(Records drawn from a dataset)
*****
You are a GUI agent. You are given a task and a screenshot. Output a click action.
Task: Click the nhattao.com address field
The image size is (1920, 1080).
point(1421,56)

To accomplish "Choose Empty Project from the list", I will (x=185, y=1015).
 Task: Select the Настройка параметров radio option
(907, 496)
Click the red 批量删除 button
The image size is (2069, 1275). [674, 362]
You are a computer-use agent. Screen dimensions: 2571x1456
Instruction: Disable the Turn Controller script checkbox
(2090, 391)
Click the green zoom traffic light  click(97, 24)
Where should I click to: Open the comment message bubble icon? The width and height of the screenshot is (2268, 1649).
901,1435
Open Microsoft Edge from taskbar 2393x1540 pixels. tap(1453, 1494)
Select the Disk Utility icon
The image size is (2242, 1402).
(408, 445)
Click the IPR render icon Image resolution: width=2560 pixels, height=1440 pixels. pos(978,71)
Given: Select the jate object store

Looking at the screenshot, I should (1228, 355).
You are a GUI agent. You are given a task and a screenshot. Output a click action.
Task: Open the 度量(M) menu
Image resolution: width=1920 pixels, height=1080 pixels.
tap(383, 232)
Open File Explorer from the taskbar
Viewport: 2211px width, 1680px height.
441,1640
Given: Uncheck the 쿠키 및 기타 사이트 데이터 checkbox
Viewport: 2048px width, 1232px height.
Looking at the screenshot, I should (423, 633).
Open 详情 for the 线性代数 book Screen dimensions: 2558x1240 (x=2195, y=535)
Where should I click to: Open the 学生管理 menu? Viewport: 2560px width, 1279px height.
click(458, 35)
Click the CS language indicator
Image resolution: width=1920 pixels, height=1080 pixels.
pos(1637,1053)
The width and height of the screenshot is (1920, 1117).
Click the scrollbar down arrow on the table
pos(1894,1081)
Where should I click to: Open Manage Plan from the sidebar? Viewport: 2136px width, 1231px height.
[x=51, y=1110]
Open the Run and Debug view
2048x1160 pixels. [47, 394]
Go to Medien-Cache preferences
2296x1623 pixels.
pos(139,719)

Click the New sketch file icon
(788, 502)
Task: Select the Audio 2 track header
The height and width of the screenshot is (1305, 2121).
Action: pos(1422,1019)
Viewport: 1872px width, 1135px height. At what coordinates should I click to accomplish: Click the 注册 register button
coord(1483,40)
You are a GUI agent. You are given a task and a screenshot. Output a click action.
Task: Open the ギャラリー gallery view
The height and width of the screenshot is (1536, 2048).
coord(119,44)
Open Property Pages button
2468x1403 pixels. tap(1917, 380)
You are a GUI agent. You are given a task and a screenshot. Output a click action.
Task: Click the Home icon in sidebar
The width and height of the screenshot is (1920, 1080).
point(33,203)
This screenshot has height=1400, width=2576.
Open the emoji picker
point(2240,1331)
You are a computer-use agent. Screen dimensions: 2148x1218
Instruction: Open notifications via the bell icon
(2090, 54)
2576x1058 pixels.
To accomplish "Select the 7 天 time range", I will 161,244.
*****
▸ Work required
Print the first line of the records above and each line after it, exactly, through the line with "Open 详情 for".

▸ Answer to the problem
You are a GUI agent. You are given a task and a screenshot. Output a click action.
Task: Click the nhattao.com address field
The image size is (1920, 1080).
point(1421,56)

To accomplish "Choose Empty Project from the list", I will (x=185, y=1015).
 Task: Select the Настройка параметров radio option
(907, 496)
Click the red 批量删除 button
The image size is (2069, 1275). [674, 362]
You are a computer-use agent. Screen dimensions: 2571x1456
Instruction: Disable the Turn Controller script checkbox
(2090, 391)
Click the green zoom traffic light  click(97, 24)
Where should I click to: Open the comment message bubble icon? The width and height of the screenshot is (2268, 1649).
901,1435
Open Microsoft Edge from taskbar 2393x1540 pixels. tap(1453, 1494)
Select the Disk Utility icon
The image size is (2242, 1402).
(408, 445)
Click the IPR render icon Image resolution: width=2560 pixels, height=1440 pixels. pos(978,71)
Given: Select the jate object store

Looking at the screenshot, I should (1228, 355).
You are a GUI agent. You are given a task and a screenshot. Output a click action.
Task: Open the 度量(M) menu
Image resolution: width=1920 pixels, height=1080 pixels.
tap(383, 232)
Open File Explorer from the taskbar
Viewport: 2211px width, 1680px height.
441,1640
Given: Uncheck the 쿠키 및 기타 사이트 데이터 checkbox
Viewport: 2048px width, 1232px height.
Looking at the screenshot, I should (423, 633).
Open 详情 for the 线性代数 book Screen dimensions: 2558x1240 (x=2195, y=535)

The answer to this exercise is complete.